I took the girls to the Serb Festival. I'd looked it up online and clicked on a link to directions. But whoever it was at the site (not St. George's, some list of community activities I found) had the wrong address.
Well, it was the right address until a few years ago. Back when I was still married, I tried to take the girls to St. George's one time so they could see the beauty of an Orthodox liturgy. I went to St. Theodore's Russian Orthodox Church in high school, not out of religious conviction but because it was beautiful and I liked the music. I even sang in the choir, which scandalized at least one of the faithful, that a pagan who made no bones about his paganism would be singing in the church choir. But the congregation was good people, and I hard second hand that the parish priest had told the openly scandalized woman that 'This is a church, not a country club.'
So anyway, Orthodox churches being small and rare, they'd sometimes get together for a service, especially if the Bishop was in town or something. So I've been to at least one service at Holy Cross Russian Orthodox and at St. George's Serbian Orthodox. Never done the Greek, I understand they sit down instead of standing to chant for an hour and a half.

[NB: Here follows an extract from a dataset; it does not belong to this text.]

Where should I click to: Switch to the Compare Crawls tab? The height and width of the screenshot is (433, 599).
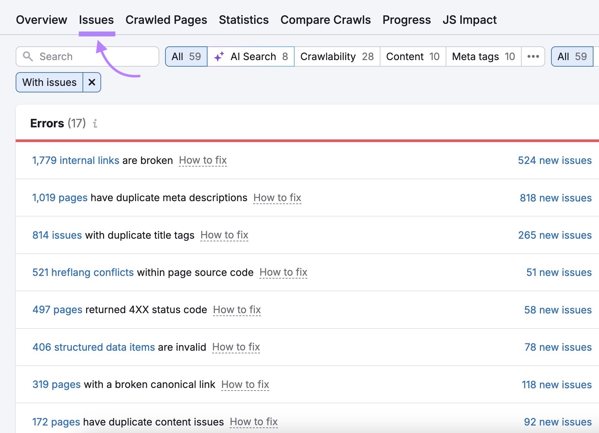(x=325, y=20)
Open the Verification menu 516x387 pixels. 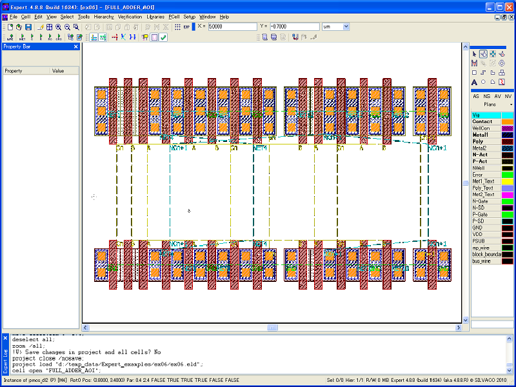pos(130,16)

Anyway, the time I took the girls to St. Georges, we lasted about two minutes with Mo's vocalizing 'Look at the Christmas!' and all that. Then we were locked in the parking lot and had to wait through the service for someone to move their car so we could leave.
Anyway, we went to 1119 Lowell Ave in KCK, where the map said to go, where I remembered the church being, and there wasn't a soul in sight.
A few phone calls to find someone online or with a newspaper and I found out St. George's built a new church 20 miles closer to home. So we back-tracked to it.
I'm told they sold the old facility to an Ethiopian Orthodox congregation, be curious to see how that differs. The Orthodox never did embrace Latin the way the Romans did, so they've always done the liturgy in the vernacular. At St. George's, at least 20 years ago when I went, that mean the priest and choir were doing it in Slovanic, St. George's being a mainly immigrant Serbian church. St. Theodore's, while officially Russian, had hardly any Russians in its congregation, being a hodge podge of Syrian, Polish, Greek, and I don't know what mixed into a large group of former Episcopalians who founded the congregation when they felt the Church of England had gone too far astray. So St. Theodore's was an English service. I think Holy Cross did it in Russian, but I could be wrong.
Ethiopian, though. I don't even know what language that ends up being.
So anyway, we got to the Serb Festival at last, and mostly it's food. Same as the Ethnic Engorgement Festival, but mono-ethnic. I bought a couple of samples, a Cevapcici and a Raznjici, neither of which I can pronounce even vaguely. I know the first one has the accent on the second syllable, and I know it's basically like a hamburger in the shape of a little smokey. The Raznjici is a pork kebob. I couldn't get the girls to take even a test bite of either.
The thing I like about the Ethnic Engorgement Festival is my daughters get to refuse to try a wide variety of foods. The thing I don't get about their fear of Serb food is how American Serb food is. I mean, this is basically just grilled meat, food a Midwesterner would recognize. This isn't some out-there curry with 15 spices they haven't heard of or whatever.
Serb teens dancing to Serb music from Chixulub on Vimeo.
I wish I'd kept the camera going longer on the dancers in the video. No ethnic clothing, and it appeared to be spontaneous, this group of four teenagers who knew the dance that went with this particular song. It builds from what I got on video, and was really pretty cool.